TASK INSTRUCTIONS: Quote word for word the lines running from the one containing "You are a computer-use agent. Viewport: 1178px" through the final line, inclusive.
***
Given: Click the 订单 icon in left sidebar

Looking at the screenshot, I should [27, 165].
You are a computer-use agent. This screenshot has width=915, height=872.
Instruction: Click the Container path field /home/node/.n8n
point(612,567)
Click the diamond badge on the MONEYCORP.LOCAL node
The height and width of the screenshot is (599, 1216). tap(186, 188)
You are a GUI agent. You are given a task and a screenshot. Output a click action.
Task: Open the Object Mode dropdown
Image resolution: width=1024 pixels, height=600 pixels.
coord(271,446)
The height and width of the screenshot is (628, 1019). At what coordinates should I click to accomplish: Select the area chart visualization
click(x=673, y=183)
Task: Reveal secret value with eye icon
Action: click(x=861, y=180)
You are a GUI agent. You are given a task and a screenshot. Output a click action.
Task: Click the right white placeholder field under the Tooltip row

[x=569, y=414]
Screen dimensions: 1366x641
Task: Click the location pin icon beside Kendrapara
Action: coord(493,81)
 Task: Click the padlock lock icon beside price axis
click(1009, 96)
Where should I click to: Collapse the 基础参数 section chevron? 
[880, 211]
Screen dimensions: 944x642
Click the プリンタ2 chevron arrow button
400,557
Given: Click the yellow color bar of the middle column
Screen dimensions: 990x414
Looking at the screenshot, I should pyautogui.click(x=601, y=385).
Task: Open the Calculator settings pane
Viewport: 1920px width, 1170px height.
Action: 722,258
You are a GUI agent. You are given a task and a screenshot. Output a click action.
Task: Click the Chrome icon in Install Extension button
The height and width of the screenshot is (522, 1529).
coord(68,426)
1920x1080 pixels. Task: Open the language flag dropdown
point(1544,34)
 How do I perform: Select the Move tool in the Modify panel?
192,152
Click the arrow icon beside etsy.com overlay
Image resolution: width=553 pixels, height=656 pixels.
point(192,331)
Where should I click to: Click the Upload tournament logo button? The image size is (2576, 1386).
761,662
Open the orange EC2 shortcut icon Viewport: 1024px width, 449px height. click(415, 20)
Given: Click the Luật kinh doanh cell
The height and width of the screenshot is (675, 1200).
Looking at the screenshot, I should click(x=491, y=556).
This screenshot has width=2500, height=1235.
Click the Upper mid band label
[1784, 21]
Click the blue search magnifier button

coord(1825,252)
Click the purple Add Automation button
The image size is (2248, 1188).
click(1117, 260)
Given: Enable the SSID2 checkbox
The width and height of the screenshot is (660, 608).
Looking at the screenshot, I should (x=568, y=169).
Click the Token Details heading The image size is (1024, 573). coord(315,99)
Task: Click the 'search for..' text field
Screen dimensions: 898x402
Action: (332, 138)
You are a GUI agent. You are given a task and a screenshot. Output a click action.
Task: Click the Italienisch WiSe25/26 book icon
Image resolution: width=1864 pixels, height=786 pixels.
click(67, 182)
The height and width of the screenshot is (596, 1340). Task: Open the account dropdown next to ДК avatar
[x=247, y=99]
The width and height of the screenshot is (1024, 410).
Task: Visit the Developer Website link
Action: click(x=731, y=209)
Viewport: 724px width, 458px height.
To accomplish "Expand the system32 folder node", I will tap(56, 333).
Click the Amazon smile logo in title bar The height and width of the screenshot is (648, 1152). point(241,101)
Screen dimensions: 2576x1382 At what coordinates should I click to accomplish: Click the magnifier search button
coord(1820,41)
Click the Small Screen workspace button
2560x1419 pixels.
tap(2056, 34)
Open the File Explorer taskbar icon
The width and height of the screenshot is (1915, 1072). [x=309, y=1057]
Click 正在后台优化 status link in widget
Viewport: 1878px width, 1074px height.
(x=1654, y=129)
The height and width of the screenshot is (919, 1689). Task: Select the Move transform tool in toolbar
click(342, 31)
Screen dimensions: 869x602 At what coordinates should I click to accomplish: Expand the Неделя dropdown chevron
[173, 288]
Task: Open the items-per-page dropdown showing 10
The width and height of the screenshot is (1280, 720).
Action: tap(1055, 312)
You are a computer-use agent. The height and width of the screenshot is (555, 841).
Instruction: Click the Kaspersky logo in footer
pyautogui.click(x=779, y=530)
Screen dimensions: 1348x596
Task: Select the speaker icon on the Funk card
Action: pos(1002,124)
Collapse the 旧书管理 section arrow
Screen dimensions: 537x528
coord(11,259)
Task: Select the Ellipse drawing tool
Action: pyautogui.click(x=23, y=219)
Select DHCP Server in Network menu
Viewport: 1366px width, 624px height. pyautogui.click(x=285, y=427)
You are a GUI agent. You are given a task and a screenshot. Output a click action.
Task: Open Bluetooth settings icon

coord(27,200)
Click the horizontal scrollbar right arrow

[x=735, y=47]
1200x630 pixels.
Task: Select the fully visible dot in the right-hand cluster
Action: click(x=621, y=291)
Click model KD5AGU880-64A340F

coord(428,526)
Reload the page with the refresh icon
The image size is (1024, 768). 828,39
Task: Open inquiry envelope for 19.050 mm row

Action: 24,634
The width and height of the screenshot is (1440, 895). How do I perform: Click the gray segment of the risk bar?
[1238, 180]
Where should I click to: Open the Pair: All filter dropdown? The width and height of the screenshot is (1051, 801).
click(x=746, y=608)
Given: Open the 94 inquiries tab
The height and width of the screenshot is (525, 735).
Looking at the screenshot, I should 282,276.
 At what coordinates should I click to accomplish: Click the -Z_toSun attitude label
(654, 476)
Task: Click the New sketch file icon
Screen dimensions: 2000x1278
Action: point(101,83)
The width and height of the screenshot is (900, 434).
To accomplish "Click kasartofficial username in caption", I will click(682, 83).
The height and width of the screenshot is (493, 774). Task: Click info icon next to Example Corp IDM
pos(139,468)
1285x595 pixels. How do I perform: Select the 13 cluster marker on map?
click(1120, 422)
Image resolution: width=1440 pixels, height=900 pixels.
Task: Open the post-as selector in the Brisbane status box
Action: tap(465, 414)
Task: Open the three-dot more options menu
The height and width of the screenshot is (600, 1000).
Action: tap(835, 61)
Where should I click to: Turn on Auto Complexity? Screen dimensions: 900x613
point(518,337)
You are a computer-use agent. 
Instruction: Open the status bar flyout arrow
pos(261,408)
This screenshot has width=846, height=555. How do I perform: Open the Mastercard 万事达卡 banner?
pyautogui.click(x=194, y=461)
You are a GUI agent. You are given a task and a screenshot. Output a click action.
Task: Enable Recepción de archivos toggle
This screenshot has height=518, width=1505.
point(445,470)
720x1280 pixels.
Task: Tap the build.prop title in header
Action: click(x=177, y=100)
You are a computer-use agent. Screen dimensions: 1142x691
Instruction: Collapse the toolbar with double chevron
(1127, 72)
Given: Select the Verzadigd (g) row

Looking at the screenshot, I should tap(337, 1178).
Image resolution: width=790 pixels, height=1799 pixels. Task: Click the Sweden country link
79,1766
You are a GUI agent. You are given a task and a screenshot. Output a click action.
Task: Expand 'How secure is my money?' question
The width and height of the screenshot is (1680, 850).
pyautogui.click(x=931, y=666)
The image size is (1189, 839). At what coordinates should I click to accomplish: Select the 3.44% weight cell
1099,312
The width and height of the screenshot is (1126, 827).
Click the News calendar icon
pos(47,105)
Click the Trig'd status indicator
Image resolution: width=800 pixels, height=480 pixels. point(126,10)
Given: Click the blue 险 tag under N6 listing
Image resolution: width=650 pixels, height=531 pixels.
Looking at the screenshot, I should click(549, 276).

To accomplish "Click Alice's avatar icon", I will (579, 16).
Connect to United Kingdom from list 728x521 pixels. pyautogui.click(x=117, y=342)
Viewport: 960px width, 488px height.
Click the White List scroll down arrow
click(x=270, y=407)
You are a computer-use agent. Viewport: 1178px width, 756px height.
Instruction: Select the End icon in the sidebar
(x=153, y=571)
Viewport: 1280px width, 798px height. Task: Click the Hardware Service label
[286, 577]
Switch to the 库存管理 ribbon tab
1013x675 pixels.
***
SOLUTION FOR THIS PROBLEM:
You are a computer-use agent. Viewport: 1178px width, 756px height.
Instruction: Select the End icon in the sidebar
(x=153, y=571)
Viewport: 1280px width, 798px height. Task: Click the Hardware Service label
[286, 577]
Switch to the 库存管理 ribbon tab
1013x675 pixels.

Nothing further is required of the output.